### EXERCISE DIRECTIONS
Scan the records and identify every line in which the string "chevron" occurs, then return those lines.
Start of Block
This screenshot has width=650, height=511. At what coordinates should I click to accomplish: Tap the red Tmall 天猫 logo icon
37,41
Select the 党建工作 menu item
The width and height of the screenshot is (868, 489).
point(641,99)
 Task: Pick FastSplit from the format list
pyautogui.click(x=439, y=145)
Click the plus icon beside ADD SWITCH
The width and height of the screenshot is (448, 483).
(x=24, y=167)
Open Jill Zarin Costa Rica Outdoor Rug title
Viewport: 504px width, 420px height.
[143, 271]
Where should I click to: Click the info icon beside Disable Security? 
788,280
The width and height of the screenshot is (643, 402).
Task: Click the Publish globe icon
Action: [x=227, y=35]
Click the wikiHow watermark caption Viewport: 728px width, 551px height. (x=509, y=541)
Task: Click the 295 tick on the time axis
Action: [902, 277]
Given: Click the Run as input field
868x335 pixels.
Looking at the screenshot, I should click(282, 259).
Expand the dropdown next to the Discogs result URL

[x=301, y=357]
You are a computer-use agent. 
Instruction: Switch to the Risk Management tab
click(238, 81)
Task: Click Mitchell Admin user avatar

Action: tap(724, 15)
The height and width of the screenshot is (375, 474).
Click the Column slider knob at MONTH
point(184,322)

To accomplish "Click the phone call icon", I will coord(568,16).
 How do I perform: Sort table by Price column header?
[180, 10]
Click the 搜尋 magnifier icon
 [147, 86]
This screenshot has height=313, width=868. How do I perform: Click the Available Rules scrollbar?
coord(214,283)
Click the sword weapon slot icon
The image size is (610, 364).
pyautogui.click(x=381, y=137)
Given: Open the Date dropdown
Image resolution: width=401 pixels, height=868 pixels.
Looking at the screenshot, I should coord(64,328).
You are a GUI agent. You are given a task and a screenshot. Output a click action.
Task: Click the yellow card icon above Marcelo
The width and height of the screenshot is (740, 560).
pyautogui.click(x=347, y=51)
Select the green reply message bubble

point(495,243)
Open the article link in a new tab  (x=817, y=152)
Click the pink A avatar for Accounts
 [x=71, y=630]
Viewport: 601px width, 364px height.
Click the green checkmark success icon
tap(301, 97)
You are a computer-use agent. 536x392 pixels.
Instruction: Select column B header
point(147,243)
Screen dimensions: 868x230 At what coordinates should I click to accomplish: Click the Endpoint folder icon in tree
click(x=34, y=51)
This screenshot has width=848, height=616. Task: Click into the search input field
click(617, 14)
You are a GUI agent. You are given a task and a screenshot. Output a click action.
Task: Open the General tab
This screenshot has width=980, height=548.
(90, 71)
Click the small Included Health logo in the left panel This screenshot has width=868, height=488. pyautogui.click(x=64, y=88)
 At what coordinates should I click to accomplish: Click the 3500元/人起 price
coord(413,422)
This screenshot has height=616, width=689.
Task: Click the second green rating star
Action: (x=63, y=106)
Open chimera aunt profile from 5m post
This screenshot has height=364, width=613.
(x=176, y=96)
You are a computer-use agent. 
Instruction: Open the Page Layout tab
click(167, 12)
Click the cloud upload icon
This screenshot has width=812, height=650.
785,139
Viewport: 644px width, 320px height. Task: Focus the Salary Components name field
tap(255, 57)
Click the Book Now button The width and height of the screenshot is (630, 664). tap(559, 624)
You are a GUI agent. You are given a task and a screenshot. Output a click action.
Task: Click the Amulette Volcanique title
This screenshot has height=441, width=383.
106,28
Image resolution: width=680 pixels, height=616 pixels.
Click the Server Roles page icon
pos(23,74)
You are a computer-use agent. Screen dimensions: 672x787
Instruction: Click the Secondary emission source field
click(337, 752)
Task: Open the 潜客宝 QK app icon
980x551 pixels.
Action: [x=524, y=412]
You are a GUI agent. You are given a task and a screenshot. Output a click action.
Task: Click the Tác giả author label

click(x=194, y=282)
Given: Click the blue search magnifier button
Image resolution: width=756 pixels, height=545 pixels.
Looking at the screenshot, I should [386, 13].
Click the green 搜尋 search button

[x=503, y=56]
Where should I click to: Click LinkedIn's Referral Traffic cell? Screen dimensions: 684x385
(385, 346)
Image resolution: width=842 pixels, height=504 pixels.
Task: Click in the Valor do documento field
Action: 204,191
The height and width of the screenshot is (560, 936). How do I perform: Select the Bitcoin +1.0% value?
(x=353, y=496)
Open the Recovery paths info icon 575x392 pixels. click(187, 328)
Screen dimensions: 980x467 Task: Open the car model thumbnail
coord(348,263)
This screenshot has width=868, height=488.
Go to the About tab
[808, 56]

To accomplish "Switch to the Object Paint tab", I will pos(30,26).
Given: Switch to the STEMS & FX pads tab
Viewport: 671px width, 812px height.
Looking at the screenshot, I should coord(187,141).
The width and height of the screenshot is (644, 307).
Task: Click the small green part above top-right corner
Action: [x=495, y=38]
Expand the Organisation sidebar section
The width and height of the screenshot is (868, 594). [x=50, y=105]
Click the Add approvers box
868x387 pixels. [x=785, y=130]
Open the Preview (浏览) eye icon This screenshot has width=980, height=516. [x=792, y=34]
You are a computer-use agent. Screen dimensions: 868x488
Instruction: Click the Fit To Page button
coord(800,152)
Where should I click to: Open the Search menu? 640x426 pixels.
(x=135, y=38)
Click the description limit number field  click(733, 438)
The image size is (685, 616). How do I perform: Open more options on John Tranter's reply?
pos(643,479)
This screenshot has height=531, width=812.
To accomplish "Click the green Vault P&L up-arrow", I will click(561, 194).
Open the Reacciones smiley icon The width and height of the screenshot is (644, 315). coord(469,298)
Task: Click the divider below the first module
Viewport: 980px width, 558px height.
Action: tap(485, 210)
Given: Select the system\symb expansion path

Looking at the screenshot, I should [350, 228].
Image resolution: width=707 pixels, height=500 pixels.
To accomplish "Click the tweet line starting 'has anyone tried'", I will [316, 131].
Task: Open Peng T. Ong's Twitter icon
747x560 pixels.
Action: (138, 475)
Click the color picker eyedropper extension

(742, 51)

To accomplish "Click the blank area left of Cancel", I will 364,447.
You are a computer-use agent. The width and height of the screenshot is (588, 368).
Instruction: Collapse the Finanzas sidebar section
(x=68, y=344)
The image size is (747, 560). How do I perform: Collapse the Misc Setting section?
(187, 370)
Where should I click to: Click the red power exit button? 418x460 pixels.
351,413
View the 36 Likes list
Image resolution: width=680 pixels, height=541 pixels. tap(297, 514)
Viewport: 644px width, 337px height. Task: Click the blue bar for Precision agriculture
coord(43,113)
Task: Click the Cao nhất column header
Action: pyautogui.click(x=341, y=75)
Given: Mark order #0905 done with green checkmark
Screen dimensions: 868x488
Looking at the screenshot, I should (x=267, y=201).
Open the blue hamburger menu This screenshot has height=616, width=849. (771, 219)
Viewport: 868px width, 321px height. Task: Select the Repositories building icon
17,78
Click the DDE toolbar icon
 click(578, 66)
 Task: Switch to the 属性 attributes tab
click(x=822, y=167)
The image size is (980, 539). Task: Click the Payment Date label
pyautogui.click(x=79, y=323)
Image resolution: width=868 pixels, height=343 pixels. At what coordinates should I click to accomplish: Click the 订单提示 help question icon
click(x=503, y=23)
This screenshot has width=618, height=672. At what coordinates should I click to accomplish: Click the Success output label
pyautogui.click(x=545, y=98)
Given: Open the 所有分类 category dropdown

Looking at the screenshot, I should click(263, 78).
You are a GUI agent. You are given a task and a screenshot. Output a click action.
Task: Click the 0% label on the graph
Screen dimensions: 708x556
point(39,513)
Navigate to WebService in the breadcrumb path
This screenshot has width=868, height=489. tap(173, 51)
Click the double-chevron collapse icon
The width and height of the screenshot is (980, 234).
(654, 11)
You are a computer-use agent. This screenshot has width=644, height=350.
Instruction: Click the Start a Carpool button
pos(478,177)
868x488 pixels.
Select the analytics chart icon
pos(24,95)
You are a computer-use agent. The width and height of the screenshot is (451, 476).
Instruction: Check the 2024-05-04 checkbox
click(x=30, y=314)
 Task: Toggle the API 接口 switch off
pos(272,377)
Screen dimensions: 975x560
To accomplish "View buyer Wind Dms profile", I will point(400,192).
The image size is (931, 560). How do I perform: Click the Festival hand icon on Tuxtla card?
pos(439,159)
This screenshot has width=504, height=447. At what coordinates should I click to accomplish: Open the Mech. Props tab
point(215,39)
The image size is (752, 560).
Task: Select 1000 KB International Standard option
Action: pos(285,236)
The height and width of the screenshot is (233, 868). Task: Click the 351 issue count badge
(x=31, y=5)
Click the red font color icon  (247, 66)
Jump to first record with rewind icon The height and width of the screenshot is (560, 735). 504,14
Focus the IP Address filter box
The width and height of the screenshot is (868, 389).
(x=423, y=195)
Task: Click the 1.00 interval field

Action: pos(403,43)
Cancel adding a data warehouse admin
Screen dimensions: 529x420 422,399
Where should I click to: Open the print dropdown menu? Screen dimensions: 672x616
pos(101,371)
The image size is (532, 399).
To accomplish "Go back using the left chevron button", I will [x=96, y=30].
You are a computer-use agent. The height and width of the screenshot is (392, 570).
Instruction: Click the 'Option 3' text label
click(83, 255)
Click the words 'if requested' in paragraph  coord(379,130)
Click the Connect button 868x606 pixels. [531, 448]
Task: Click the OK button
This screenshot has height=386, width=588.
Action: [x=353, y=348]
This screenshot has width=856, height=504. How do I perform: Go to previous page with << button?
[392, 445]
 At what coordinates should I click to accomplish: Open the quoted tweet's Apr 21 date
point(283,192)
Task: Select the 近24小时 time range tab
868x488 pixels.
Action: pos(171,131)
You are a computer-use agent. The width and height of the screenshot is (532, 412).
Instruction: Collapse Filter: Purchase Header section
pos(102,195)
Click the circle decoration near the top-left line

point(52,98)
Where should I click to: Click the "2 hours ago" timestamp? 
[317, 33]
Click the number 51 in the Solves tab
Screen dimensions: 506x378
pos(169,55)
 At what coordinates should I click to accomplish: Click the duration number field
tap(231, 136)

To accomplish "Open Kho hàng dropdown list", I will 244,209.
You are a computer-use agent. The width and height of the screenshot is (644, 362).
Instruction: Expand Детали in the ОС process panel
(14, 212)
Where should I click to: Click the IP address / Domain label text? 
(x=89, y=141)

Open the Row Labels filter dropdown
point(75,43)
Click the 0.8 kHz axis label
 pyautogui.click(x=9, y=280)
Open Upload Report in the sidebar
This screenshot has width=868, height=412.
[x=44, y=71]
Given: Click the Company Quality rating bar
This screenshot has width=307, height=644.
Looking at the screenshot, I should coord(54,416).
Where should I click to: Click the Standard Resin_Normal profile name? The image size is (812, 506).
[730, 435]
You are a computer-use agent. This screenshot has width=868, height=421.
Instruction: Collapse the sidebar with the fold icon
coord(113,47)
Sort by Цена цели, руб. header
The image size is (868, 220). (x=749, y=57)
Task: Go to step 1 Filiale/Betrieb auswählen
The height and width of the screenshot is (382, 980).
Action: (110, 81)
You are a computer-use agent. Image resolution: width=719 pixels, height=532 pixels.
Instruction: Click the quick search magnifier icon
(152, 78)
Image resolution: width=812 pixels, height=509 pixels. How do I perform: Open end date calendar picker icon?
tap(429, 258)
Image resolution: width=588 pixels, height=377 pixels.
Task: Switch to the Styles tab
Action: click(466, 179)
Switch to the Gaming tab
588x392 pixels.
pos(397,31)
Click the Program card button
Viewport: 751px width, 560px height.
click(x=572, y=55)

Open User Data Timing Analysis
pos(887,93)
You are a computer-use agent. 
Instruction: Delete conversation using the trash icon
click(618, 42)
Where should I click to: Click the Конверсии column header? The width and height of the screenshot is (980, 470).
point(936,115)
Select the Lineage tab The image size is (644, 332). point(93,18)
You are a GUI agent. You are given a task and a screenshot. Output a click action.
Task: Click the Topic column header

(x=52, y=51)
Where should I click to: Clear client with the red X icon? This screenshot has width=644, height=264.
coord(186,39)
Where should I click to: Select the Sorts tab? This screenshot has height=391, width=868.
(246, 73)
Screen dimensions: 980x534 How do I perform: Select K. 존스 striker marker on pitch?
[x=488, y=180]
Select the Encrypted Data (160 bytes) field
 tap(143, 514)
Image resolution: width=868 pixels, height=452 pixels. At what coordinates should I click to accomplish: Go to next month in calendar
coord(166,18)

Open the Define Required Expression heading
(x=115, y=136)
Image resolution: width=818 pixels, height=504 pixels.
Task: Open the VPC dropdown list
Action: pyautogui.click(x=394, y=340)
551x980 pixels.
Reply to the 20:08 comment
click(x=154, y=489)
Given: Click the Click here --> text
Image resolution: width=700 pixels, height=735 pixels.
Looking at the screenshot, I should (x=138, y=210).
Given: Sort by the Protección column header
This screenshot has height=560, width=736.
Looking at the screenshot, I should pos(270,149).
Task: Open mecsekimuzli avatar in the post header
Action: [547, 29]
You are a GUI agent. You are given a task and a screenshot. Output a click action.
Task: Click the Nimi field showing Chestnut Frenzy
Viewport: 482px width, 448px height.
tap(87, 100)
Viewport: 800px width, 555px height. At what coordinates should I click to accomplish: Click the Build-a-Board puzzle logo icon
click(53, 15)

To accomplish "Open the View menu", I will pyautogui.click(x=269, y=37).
End of Block
### SOLUTION TO THIS PROBLEM
Click the double-chevron collapse icon
To accomplish "Go back using the left chevron button", I will [x=96, y=30].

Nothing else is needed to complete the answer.